Exercise:
Write out the passage on referral fees and affiliate programs below in full, keeping every word and punctuation mark unchanged.

Page text:
The Question Put to Marketing Minute Subscribers

Although they're standard in some industries, referral fees have always made me uncomfortable. I shy away when colleagues or strangers offer monetary rewards or commissions for sending over new customers. 

I prefer to send people who value my opinion to the best company or service provider I know, without any incentives or rewards involved. And at the other end of a referral, a new client showing up at my doorstep because someone she knew wanted a commission doesn't bode well for a clean, productive relationship, I feel.

Now on the Net, so-called affiliate programs - organized, automated referral reward systems - are spreading like wildfire. You recommend Product X or Company Y at your site, the visitor clicks, and if he buys, you receive a percentage of what he spends from X or Y.

I've decided not to play this game, and have posted notices at my web site that my recommendations have no linkage to money. Do you regard this as smart or as holier-than-thou? As interesting but inapplicable to your business? Please share your thoughts.

[Click-target data]
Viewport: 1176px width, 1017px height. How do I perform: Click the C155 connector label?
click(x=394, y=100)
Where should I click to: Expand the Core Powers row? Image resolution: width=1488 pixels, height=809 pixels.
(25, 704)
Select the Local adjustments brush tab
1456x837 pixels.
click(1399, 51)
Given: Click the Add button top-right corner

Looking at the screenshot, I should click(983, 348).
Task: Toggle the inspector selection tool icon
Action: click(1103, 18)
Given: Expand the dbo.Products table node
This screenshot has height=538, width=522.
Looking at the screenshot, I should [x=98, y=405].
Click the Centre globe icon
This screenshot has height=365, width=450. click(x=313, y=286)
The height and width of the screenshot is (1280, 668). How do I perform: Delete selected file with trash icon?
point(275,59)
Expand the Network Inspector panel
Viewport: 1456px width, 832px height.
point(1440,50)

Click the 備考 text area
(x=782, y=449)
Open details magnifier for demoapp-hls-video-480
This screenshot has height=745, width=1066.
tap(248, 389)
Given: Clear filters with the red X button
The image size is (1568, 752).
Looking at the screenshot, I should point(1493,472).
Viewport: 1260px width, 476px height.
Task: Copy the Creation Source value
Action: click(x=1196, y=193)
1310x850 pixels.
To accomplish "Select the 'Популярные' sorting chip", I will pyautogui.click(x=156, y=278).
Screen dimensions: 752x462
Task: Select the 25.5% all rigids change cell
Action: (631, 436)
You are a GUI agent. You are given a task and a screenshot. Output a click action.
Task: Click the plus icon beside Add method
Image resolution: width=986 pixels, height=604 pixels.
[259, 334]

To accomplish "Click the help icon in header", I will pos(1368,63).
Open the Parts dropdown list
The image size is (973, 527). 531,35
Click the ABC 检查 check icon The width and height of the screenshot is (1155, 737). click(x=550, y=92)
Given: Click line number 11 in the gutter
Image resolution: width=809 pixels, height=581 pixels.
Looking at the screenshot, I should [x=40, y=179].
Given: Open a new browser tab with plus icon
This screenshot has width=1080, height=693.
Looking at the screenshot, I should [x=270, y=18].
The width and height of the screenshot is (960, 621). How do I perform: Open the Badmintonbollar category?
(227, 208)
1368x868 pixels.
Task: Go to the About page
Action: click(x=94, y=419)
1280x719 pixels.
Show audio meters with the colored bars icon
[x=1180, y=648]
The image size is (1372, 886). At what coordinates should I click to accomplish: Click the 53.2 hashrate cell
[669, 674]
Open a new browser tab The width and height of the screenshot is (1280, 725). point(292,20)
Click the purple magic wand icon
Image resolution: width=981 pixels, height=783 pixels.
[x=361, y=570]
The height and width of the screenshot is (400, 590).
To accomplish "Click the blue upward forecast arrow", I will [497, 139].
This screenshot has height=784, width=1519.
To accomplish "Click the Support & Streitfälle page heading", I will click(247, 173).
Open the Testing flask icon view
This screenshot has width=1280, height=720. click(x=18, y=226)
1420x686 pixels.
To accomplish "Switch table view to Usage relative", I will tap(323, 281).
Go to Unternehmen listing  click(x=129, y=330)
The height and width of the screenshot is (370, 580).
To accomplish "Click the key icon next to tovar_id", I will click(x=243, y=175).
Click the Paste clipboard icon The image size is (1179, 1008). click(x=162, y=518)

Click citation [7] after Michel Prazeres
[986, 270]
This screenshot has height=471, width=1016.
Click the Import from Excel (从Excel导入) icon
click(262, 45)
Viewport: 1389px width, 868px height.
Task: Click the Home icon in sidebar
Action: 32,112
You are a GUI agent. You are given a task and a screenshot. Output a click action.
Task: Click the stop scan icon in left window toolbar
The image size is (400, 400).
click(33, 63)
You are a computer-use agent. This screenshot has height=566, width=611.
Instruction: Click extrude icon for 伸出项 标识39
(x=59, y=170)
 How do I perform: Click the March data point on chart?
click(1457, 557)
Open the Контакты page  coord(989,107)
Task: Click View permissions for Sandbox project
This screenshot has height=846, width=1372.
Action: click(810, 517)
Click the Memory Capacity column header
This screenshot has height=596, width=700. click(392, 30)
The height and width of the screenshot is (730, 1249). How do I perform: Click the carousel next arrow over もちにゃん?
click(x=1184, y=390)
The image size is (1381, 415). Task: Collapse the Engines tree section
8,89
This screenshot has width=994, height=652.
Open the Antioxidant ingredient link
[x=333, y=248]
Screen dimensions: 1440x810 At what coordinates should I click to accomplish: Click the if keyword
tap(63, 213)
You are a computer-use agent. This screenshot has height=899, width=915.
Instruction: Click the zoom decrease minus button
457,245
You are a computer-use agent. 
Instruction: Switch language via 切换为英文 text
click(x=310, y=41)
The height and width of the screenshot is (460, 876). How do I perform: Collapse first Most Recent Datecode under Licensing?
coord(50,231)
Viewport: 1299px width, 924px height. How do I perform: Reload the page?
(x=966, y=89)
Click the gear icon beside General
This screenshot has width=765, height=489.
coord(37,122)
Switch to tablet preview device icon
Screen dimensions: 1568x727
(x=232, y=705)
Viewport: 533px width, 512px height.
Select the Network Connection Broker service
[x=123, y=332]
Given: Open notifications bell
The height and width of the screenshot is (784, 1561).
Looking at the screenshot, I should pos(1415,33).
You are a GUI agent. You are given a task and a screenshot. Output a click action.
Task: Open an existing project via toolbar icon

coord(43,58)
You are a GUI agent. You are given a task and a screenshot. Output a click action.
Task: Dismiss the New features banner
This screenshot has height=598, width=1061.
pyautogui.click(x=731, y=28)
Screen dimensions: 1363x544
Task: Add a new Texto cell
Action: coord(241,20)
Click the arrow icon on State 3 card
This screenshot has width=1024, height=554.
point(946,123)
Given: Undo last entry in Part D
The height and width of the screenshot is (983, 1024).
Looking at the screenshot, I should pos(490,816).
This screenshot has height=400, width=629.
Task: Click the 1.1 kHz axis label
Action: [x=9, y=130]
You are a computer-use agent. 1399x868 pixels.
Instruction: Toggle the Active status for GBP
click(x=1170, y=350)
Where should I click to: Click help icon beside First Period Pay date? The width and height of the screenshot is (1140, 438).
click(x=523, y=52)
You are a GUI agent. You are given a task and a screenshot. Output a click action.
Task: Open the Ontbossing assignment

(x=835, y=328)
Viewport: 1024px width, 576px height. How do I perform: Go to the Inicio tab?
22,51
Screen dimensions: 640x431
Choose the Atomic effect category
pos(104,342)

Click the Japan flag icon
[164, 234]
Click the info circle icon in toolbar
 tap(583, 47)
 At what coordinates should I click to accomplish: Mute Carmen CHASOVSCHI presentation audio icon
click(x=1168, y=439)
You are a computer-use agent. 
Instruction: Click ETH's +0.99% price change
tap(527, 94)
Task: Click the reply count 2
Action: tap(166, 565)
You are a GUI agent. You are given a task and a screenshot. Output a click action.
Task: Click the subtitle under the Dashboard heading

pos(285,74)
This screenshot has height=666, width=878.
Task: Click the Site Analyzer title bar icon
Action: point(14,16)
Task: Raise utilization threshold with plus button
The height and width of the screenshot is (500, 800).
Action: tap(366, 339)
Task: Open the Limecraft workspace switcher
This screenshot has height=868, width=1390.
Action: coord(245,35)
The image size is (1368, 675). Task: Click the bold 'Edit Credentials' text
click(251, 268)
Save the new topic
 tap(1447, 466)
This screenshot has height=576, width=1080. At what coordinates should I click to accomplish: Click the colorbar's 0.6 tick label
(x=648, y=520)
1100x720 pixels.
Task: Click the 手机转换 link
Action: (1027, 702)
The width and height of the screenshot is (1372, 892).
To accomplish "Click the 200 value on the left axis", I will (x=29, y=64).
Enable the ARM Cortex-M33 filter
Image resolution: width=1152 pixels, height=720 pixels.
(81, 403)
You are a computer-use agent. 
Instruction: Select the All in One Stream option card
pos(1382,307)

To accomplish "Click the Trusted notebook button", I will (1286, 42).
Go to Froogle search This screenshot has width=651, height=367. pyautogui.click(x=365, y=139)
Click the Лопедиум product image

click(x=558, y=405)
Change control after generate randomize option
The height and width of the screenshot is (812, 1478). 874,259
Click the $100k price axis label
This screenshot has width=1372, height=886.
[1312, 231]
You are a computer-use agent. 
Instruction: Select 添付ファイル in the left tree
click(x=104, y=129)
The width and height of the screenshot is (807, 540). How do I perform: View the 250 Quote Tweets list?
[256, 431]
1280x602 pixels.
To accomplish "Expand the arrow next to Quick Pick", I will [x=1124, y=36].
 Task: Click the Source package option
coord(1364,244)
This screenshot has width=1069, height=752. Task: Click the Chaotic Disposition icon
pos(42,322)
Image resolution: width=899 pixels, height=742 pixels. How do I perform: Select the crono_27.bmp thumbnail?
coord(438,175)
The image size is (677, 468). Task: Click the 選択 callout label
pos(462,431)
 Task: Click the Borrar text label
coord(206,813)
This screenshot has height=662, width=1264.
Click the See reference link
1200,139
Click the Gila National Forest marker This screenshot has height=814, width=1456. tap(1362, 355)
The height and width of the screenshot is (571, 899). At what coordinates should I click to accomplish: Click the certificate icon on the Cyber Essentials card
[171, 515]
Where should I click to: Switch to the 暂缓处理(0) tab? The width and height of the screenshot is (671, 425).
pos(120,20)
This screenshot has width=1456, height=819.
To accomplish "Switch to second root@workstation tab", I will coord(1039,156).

Exercise answer:
The Question Put to Marketing Minute Subscribers

Although they're standard in some industries, referral fees have always made me uncomfortable. I shy away when colleagues or strangers offer monetary rewards or commissions for sending over new customers. 

I prefer to send people who value my opinion to the best company or service provider I know, without any incentives or rewards involved. And at the other end of a referral, a new client showing up at my doorstep because someone she knew wanted a commission doesn't bode well for a clean, productive relationship, I feel.

Now on the Net, so-called affiliate programs - organized, automated referral reward systems - are spreading like wildfire. You recommend Product X or Company Y at your site, the visitor clicks, and if he buys, you receive a percentage of what he spends from X or Y.

I've decided not to play this game, and have posted notices at my web site that my recommendations have no linkage to money. Do you regard this as smart or as holier-than-thou? As interesting but inapplicable to your business? Please share your thoughts.